[Begin TEXT EXTRACT]
Gone are the fiberglass green-and-yellow onion domes, replaced by airy steel versions. A new marquee, larger corn murals and a walkout balcony have been added outside. And in perhaps the most modern touch of a $4 million renovation, the palace's night face now features LED lighting that plays dramatically across the building.
 
"It needed a facelift," said Katie Knutson, director of the Mitchell Convention and Visitors Bureau. "It needed something to draw a different crowd."
 
The Corn Palace, which also features an arena to host concerts and high school and college basketball games, draws hundreds of thousands of visitors each year. Knutson and others are hoping the new look will attract a new generation of tourists, and bring back previous visitors interested in seeing what's changed.
 
The redesign hasn't pleased everyone in Mitchell, a town of about 15,000.
[End TEXT EXTRACT]
[Begin RAW DATA]
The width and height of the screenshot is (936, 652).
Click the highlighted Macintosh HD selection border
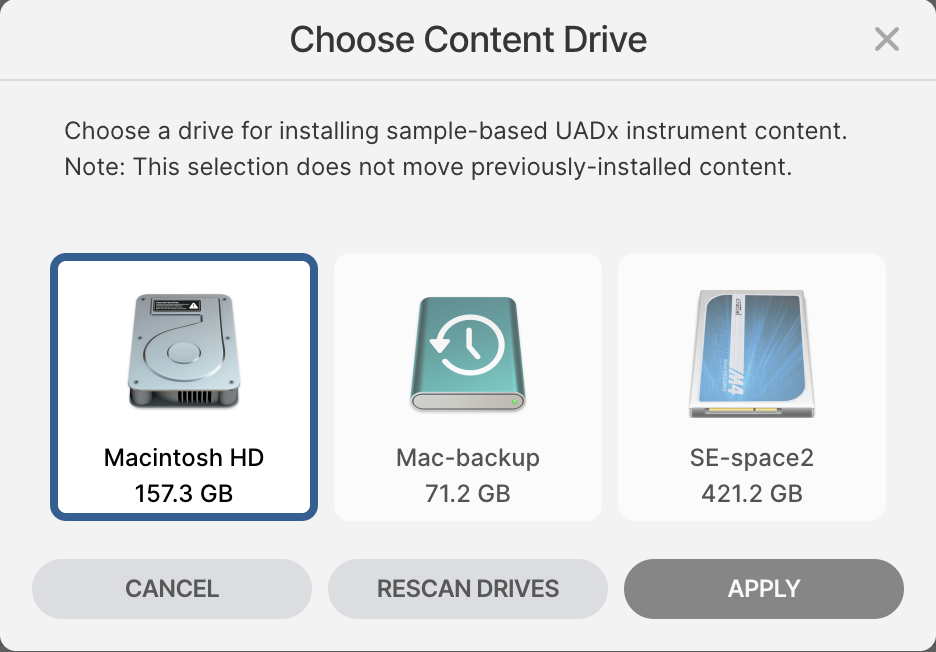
[End RAW DATA]
TASK TO COMPLETE: Please reproduce part of the Corn Palace text, beginning at the words that contain "Gone are the" and stopping after "seeing what's changed.". These lines come from a separate source.

SOLUTION TO THE PROBLEM:
Gone are the fiberglass green-and-yellow onion domes, replaced by airy steel versions. A new marquee, larger corn murals and a walkout balcony have been added outside. And in perhaps the most modern touch of a $4 million renovation, the palace's night face now features LED lighting that plays dramatically across the building.
 
"It needed a facelift," said Katie Knutson, director of the Mitchell Convention and Visitors Bureau. "It needed something to draw a different crowd."
 
The Corn Palace, which also features an arena to host concerts and high school and college basketball games, draws hundreds of thousands of visitors each year. Knutson and others are hoping the new look will attract a new generation of tourists, and bring back previous visitors interested in seeing what's changed.